An ideal bulb is not infinite or zero resistance.
An ideal bulb is an ideal resistor. No parasitic capacitance or inductance, just resistance and no change with temperature.
So with all ideal parts, and assuming nothing near the wires to absorb near field radiation, the resistance of the bulb is all that absorbs energy. So it will eventually settle, still an asymptotic delay. I think you could model this as two paralleled transmission lines shorted at the far end, so simplify it to one shorted transmission line of half the characteristic impedance with the battery and bulb at one end.
So the wave has to travel to the other end and back again, say 5 times.
However, if we arbitrarily make the bulb resistance equal to the characteristic impedance of the paralleled transmission line, then it should immediately (1m/c) reach 1/2 power. And reach full current/power in the time it takes for the step change to propagate to and back from the shorted end.

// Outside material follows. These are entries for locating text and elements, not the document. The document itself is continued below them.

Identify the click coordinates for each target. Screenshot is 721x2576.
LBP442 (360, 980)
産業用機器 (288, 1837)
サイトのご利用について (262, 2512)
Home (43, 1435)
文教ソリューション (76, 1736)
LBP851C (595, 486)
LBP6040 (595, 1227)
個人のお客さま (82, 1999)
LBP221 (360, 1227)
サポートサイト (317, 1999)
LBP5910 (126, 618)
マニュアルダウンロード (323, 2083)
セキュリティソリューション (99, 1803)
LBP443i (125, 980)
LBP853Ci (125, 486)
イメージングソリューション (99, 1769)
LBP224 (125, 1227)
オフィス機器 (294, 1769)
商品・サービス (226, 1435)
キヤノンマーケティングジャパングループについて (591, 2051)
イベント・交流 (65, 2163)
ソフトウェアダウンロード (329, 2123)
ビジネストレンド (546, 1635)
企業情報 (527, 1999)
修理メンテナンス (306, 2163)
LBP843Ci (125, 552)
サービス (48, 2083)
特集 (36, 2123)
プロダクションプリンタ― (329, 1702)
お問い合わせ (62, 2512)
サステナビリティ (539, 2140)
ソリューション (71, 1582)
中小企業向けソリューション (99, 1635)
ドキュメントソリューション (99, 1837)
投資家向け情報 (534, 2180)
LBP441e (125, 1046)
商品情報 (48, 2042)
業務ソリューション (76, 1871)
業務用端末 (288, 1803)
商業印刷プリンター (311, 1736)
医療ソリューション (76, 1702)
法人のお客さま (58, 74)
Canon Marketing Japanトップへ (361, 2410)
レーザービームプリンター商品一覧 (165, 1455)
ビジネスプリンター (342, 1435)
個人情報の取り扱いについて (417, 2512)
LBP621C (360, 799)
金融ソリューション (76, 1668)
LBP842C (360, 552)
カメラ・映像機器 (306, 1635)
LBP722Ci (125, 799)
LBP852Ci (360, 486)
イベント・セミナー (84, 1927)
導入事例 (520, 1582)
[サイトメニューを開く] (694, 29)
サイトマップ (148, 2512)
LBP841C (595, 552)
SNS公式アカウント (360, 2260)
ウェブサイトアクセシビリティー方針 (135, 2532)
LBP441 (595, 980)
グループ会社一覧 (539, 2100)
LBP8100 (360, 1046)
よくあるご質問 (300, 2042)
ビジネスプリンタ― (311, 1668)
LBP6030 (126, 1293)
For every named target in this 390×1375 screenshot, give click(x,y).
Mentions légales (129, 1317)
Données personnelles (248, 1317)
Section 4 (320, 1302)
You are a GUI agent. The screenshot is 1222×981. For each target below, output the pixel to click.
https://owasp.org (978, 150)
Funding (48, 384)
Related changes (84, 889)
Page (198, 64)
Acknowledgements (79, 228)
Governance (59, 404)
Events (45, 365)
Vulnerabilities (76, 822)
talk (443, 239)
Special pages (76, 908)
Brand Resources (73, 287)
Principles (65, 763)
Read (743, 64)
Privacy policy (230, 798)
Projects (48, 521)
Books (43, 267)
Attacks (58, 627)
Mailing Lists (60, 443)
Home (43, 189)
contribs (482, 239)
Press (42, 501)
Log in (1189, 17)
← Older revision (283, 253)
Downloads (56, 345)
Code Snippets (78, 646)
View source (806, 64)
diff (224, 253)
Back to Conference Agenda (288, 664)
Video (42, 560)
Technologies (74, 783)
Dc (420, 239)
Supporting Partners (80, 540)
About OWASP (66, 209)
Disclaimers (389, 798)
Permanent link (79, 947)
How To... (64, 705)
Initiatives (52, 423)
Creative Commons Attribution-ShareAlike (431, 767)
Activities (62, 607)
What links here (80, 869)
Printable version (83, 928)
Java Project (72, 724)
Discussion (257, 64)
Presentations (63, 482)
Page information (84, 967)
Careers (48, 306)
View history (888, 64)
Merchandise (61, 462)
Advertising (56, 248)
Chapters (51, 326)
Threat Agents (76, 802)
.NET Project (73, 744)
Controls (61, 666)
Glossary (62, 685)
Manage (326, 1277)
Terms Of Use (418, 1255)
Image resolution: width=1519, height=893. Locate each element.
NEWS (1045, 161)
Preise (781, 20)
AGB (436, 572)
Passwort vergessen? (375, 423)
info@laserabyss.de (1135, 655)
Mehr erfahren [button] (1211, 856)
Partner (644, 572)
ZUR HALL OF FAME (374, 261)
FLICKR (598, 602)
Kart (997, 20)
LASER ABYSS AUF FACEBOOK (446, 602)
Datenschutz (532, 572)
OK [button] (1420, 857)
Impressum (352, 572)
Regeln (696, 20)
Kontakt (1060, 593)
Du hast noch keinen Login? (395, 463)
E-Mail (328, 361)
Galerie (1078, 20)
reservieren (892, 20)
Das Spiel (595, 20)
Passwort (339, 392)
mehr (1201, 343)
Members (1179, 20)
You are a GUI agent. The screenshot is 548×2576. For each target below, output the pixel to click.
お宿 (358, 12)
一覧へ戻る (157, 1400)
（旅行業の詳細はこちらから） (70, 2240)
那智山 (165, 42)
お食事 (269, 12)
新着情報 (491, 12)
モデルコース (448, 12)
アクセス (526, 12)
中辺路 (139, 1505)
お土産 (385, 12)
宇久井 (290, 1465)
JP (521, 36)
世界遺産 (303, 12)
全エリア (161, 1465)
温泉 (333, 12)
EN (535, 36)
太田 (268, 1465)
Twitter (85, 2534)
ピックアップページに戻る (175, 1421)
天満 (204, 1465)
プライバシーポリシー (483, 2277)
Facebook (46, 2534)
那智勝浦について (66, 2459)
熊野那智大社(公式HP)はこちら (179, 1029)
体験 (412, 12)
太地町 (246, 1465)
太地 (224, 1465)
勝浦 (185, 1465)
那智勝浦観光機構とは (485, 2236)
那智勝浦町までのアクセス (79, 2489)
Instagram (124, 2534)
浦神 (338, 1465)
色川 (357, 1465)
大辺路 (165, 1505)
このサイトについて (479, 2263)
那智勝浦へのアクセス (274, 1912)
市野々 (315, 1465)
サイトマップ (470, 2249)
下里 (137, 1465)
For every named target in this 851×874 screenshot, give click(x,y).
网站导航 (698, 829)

Since it is all perfect parts, a shorted transmission line reflects back in opposite polarity, therefore the reflected step change is in exact peak value but opposite polarity. So as it propagates back to the bulb, it exactly cancels the voltage present.
When it reaches the bulb/battery end, it is zero. So full brightness after length of wire/c. So if the wires are 1 light second long, it takes 1 second to reach the end, 1 second for the reflection to return. So the bulb will reach 1/2 brightness in the time set by the spacing of the wires, and 2 seconds later it steps to full brightness.